Como podemos observar, a instituição psiquiátrica tem a função social de albergue de crônicos, pobres e idosos, sendo que são desenvolvidos mecanismos de tutela cada vez mais sofisticados. De acordo com Fé 9, é comum que a internação responda menos a critérios técnicos do que às privações sociais e familiares, já que, como nos mostra os relatos acima, é comum que, entre pacientes internos, não seja mais identificada doença mental que justifique a internação, mas, sim, uma condição social que inviabiliza o acolhimento do paciente na vida extramanicomial, tal como ausência de programas sociais, trabalhos protegidos ou mesmo vínculo com familiares.

Também foram encontrados relatos que enfatizaram a proteção subjetiva oferecida pelo hospital, como local que garante que não haja contato com o outro de fora.
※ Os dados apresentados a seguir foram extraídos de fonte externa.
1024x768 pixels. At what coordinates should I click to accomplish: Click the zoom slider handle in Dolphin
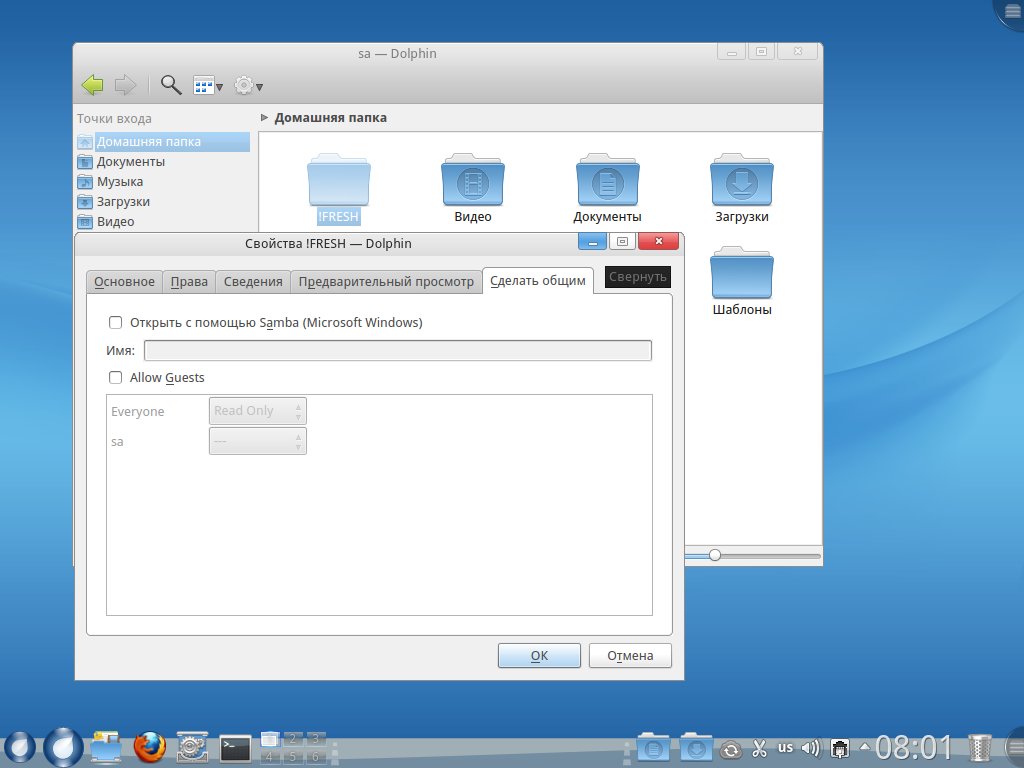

"Lá fora não podia viver... observação... todo mundo ficava reconhecendo a gente lá... diferente do outro... tudo nóis somo diferente dos outro... pra nóis aqui... os que fala muito não tá muito certo né... os que fala pouco não tá (...) tá com a mente doentia... de preferência fica sério no canto (...) aqui dentro é bom... bom pra nóis... que todo mundo não pode dizer do outro né... todo mundo tem sua doença" (Mateus).

Como podemos notar, o entrevistado diz que se sente observado pelos outros. Tal discurso, que a psiquiatria não hesitaria em designar como paranóide, revela a experiência de estar sendo atravessado por um olhar devassador. O outro pode observá-lo constantemente, invadir seus pensamentos, roubar-lhe as idéias. A fala do entrevistado mostra que, enquanto interno, essa percepção é amenizada, como se os muros de concreto pudessem barrar o olhar do outro, sentido como ameaçador e onisciente, exilando-o e protegendo-o das vivências emocionais que o invadem.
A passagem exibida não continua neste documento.